John Chamberlain
Developer Diary
 Developer Diary · You Heard It Here First · 27 November 2003
Automated Storage Systems
Reporting from the front line of robotics development

Automated storage systems may be boring but they are the meat and potatoes of robotics and their surging evolution is changing the way America does business. The warehouses of our country have long been a backwater of low-wage hindrances to progress but automation is swiftly changing that. Turnaround and shipping times are decreasing almost by the year because of the shift from manual to automatic warehousing and shipping. When I was a kid every catalog you ever saw said, "expect 4-6 weeks for delivery". Many still do, but not all. A variety of operations are shortening their delivery times and building products faster because of automated storage. The most common places automated storage is found is where the items are too large or dangerous for humans to easily handle. So if you are moving large steel rods with lifts anyway, it's an obvious step to automate the lifts. The same goes for warehouses that contain big uniform boxes or pallets. Give the forklift a brain and everything speeds up. Another area where automated storage systems are common is wherever large numbers of small valuable objects need to be moved around methodically. An example is drug development laboratories and factories.
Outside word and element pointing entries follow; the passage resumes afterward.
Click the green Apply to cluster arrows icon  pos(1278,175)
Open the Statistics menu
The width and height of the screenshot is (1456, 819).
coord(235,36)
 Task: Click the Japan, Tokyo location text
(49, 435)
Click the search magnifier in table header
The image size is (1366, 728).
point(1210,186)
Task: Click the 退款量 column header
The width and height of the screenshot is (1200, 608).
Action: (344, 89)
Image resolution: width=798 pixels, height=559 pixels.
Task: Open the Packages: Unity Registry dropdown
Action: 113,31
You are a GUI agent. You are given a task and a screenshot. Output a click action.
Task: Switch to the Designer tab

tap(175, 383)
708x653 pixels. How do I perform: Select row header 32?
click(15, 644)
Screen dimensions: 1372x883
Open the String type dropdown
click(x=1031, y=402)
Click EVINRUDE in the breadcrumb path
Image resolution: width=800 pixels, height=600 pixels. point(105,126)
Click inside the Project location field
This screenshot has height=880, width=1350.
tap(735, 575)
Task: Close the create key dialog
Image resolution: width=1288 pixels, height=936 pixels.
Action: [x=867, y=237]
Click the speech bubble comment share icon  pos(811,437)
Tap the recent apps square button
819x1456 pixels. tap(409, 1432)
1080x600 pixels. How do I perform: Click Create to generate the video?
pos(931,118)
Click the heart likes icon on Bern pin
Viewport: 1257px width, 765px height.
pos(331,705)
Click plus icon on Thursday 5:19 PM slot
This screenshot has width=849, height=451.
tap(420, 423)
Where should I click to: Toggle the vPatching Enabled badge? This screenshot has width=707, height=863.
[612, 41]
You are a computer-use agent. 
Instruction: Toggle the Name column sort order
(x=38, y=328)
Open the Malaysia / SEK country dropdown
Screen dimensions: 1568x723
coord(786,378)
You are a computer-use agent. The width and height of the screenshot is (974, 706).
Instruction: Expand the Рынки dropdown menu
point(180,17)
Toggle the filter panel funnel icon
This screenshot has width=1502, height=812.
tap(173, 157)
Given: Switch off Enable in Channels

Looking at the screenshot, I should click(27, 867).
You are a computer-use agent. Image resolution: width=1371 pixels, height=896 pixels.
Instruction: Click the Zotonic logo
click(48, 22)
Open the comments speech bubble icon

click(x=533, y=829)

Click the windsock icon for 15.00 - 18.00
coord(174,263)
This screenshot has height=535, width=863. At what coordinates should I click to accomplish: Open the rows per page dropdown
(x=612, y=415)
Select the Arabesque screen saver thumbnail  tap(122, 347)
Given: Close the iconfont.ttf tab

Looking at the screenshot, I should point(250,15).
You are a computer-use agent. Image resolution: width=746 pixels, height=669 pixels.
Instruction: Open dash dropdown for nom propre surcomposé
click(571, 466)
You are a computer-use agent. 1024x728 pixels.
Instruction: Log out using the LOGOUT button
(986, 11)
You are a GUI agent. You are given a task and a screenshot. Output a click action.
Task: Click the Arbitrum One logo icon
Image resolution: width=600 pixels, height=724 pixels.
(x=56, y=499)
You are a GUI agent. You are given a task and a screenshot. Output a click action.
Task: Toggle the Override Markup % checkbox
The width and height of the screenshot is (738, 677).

Thousands of samples need to stored, brought out and tested, then stored again--a perfect application for an automated storage system.

A whole industry is springing up to develop and supply automatic storage systems. The periodical to read to follow this business is Modern Materials Handling. MMH recently published an interesting article titled 22 New Ideas in Automated Storage. This article gives you a great sense for how fast this technology is developing and the wide impact it is having on business. Virtually any business that deals in physical goods has a handling and storage requirement. How efficiently it is carried on has a ripple effect on many other businesses as well. For example, the faster a metal supplier can fill an order to a car manufacturer the cheaper that car will be and the better able the manufacturer is to increase or decrease production as needed.

Most people think of robots as creature-like droids, but pickers and smart conveyor belts and other handling systems are the real meat of robotics.